Homeowners and earthquake zones

In the past 30 days, earthquakes have occurred in California, Alaska, Washington, Oklahoma, New Mexico, Tennessee, Idaho and around the world according to the U.S. Geological Survey. Some of those states have seen more than one small to medium strength quake recently.

California and Alaska, for instance, have had numerous quakes causing damage, disrupting utility services and more. California in the past week has had multiple earthquakes centered in Napa, and earth movement has been reported near San Jacinto, Cobb, Burney, Salton City, Calexico, Yountville, Inverness, Gilroy and more, according to Volcano Discovery.

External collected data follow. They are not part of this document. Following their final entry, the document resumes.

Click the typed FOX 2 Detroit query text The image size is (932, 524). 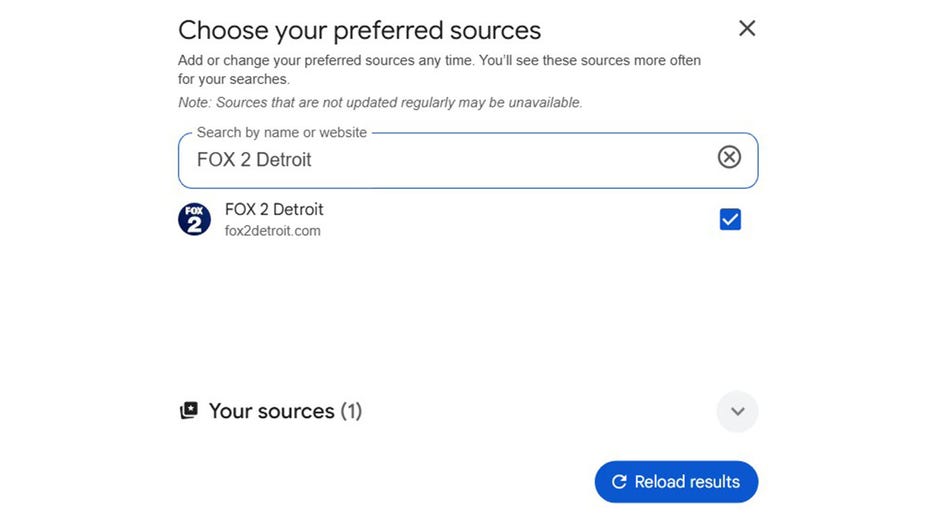click(254, 160)
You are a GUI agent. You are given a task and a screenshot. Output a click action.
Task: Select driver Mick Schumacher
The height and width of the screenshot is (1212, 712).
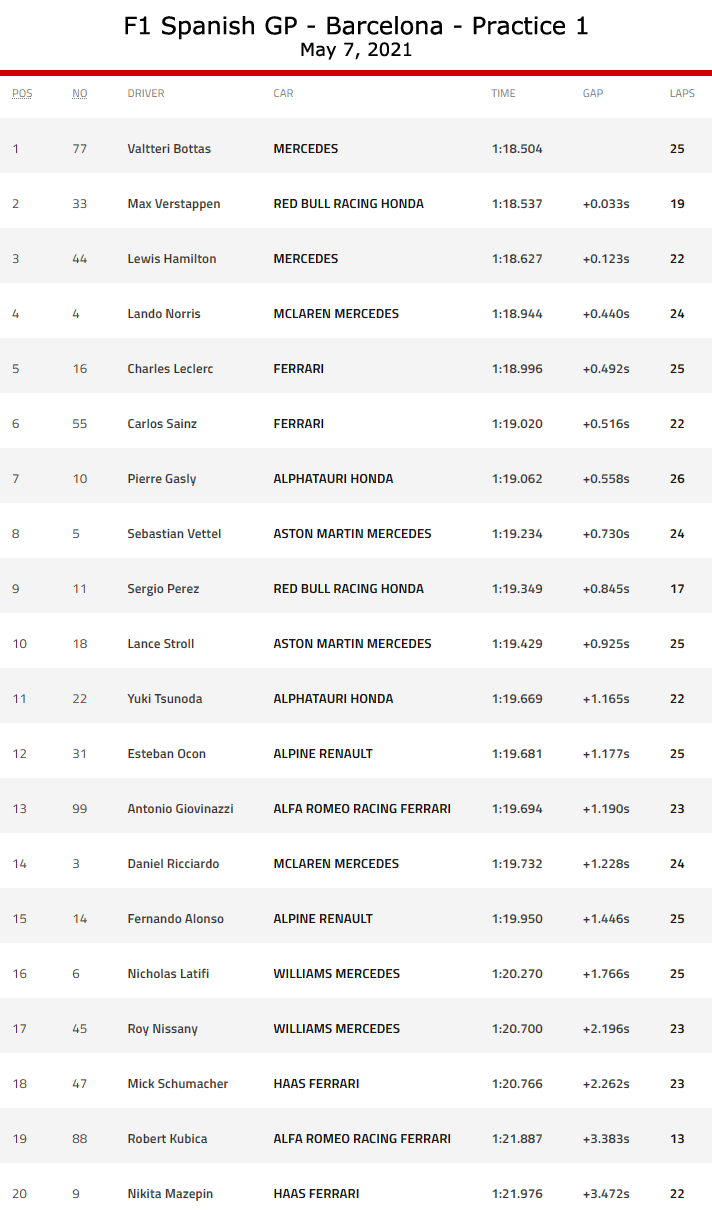tap(178, 1084)
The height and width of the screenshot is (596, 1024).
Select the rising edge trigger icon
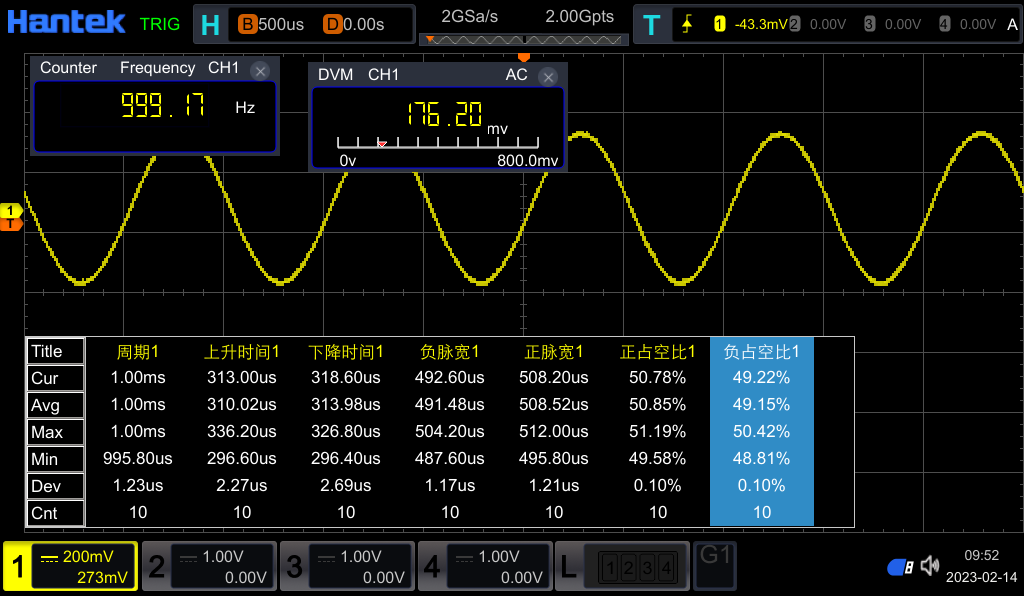687,25
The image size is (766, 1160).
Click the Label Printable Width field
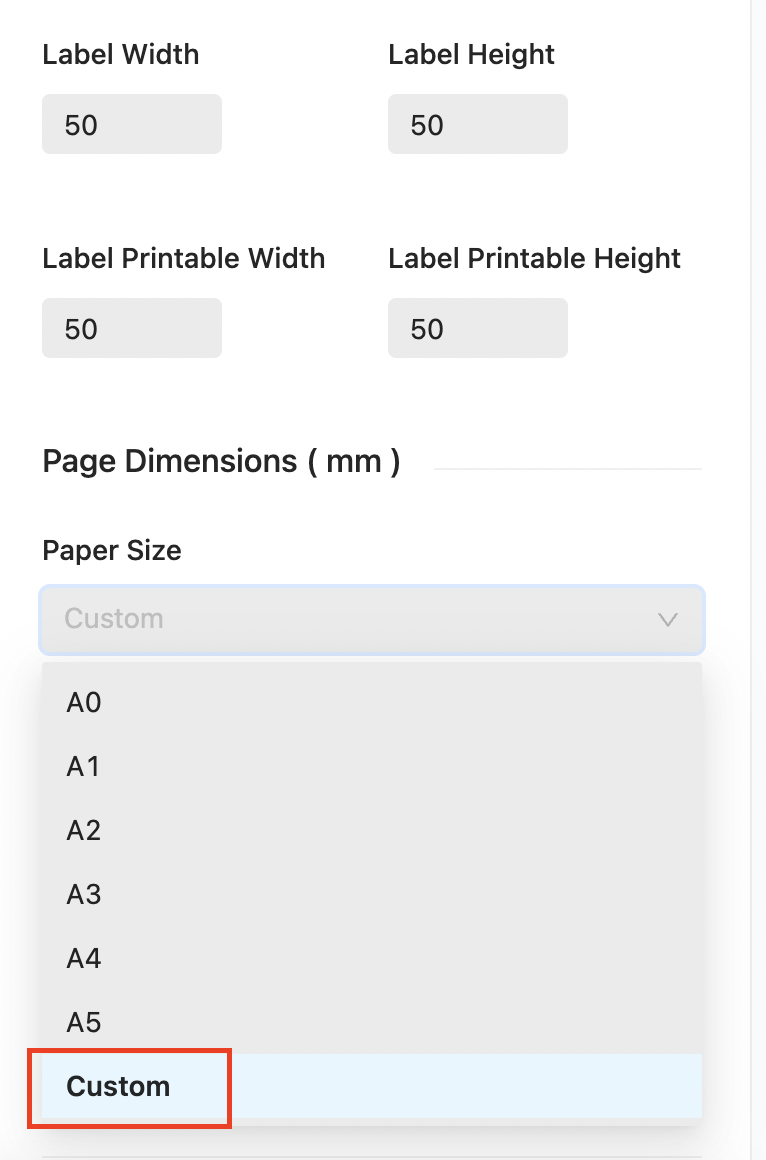coord(131,329)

While low on the Richter scale, these quakes can cause damage to homes - destruction that may or may not be covered by the owner's home insurance policy. Many home insurance policies specifically exclude earthquakes and coverage must be added separately if homeowners want protection.

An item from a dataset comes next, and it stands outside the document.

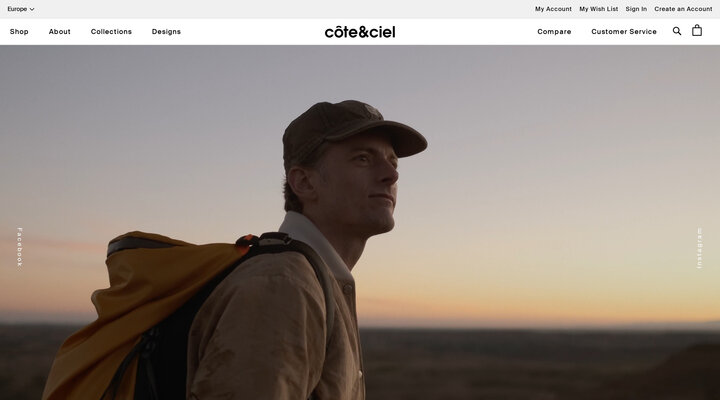Open the vertical Facebook link
Screen dimensions: 720x400
coord(20,247)
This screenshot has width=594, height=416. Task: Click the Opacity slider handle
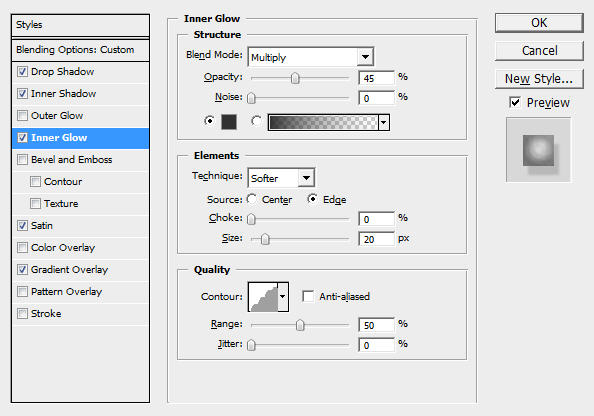(x=295, y=78)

Earthquakes can hit almost anywhere, but if you live in an area known for shaking a few times a year, you should consider earthquake insurance. Only about 9 percent of Californians have earthquake insurance as of now, according to NPR affiliate KQED, and the 91 percent without it may not be happy with their decision to forgo a policy right now.

The average cost of earthquake insurance depends on your region's risk and market. The price of a policy for your home will depend on the age, size and specific location of your house, such as whether it's located near a fault line.

If you're a renter, the same rules apply. Most renters insurance policies don't cover quake damage and you'll have to add earthquake coverage to your policy. As a renter, your landlord is responsible for the costs of repairing the building, but an earthquake could still damage your possessions. Without the right coverage, you could have to bear the cost of new furniture and electronics yourself.